La constitución de la comisión mixta Generalitat–Gobierno central para abordar las consecuencias de la DANA es un ejemplo revelador de esta política de la apariencia. Más allá de la fotografía institucional, su funcionamiento ha servido para volver a escenificar acusaciones cruzadas, ausencia de autocrítica y una incapacidad manifiesta para avanzar. Pero el problema no es solo de método, sino de enfoque. Hablar de “reconstrucción” como retorno al punto previo a la catástrofe es una trampa conceptual. Volver a antes no es una solución, sino la antesala de nuevas tragedias. Lo que hace falta no es reconstruir, sino construir de nuevo, con medidas eficaces que garanticen la seguridad de la población y una verdadera política de prevención.

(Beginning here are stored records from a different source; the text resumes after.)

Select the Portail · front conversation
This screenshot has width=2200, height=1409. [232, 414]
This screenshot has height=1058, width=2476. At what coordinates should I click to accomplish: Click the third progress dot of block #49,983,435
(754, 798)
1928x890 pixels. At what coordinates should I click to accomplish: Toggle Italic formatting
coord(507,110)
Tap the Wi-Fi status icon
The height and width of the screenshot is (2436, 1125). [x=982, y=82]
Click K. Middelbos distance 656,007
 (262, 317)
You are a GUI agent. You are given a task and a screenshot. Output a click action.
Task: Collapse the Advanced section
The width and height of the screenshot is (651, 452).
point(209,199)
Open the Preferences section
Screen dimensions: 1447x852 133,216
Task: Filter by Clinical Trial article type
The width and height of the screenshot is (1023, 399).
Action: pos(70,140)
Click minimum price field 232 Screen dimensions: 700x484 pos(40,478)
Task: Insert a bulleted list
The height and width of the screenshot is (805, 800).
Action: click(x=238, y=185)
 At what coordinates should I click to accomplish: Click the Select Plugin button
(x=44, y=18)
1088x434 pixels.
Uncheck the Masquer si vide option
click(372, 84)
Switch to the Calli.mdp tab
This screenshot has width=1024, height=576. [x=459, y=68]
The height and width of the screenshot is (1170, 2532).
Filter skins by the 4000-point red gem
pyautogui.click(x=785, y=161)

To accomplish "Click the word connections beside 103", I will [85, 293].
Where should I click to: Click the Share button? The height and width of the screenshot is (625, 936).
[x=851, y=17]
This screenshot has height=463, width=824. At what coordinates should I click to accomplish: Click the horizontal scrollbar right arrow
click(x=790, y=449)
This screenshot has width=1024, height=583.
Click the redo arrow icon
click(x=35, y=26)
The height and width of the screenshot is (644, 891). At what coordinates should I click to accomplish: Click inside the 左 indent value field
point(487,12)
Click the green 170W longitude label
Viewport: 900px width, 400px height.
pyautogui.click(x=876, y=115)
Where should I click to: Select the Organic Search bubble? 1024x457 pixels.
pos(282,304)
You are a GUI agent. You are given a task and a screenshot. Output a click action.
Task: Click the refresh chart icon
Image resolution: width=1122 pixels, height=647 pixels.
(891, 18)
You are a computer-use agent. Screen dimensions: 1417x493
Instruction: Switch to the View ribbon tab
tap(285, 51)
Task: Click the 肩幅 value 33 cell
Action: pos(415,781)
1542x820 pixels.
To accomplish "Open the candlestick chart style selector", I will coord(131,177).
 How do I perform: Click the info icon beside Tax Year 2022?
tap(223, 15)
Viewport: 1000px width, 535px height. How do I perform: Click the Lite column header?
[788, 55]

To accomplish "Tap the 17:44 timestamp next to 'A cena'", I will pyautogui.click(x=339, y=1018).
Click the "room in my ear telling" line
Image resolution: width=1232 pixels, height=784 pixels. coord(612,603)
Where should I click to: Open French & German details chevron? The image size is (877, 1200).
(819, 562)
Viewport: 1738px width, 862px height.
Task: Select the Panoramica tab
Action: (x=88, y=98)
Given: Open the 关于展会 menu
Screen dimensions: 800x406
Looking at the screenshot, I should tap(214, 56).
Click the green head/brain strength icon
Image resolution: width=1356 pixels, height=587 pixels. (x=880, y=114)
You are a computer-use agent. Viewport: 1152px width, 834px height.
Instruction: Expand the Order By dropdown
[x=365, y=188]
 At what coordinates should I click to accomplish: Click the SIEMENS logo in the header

La dimisión de Carlos Mazón fue una decisión necesaria. Pero fue claramente insuficiente. De haber existido voluntad real de renovación, hubiese tenido que ir acompañada de un distanciamiento político nítido y sin ambigüedades. Ha ocurrido exactamente lo contrario. El nuevo president no solo no ha marcado distancias, sino que ha recompensado a su antecesor mediante incremento de ingresos, asignaciones opacas y el inmediato acceso del Sr. Mazón a la Oficina de Apoyo y el nombramiento como asesor de su colaborador más estrecho, confidente y encubridor político. Un gesto que más allá del cumplimiento administrativo, supone un acto de desprecio institucional.

Desprecio que resulta aún más evidente si se contrasta con el trato dispensado a las víctimas. Siguen sin ser citadas a la Comisión de la DANA en Les Corts y sin que se haya avanzado en la restitución del daño causado. La asimetría es clamorosa, privilegios y blindajes para el poder; silencio y espera para las víctimas. Ni el paso del tiempo ni la acumulación de prerrogativas deberían ser refugio permanente para quien elude la verdad, la rendición de cuentas y las exigencias de justicia democrática.

Con el paso de las semanas, los discursos iniciales que pretendían aparentar moderación y diálogo se han ido diluyendo. En su lugar ha reaparecido el relato ya conocido de confrontación permanente con el Gobierno central, instrumentalización de las víctimas y ausencia de propuestas estructurales. Exactamente el mismo escenario que existía antes de la dimisión de Mazón. Por eso, más allá del cambio de rostro, nada ha cambiado en lo esencial.

La sabiduría popular lo expresa con crudeza, “muda el lobo los dientes, pero no las mientes”. O, si se prefiere, “aunque la mona se vista de seda, mona se queda”. El problema no es el envoltorio, sino el contenido político que permanece intacto. Visto lo visto, para este viaje, sinceramente, no hacían falta estas alforjas. Y no podemos caer en la trampa de que “el tiempo todo lo cura”, porque no tan solo no es verdad, sino que es una crueldad.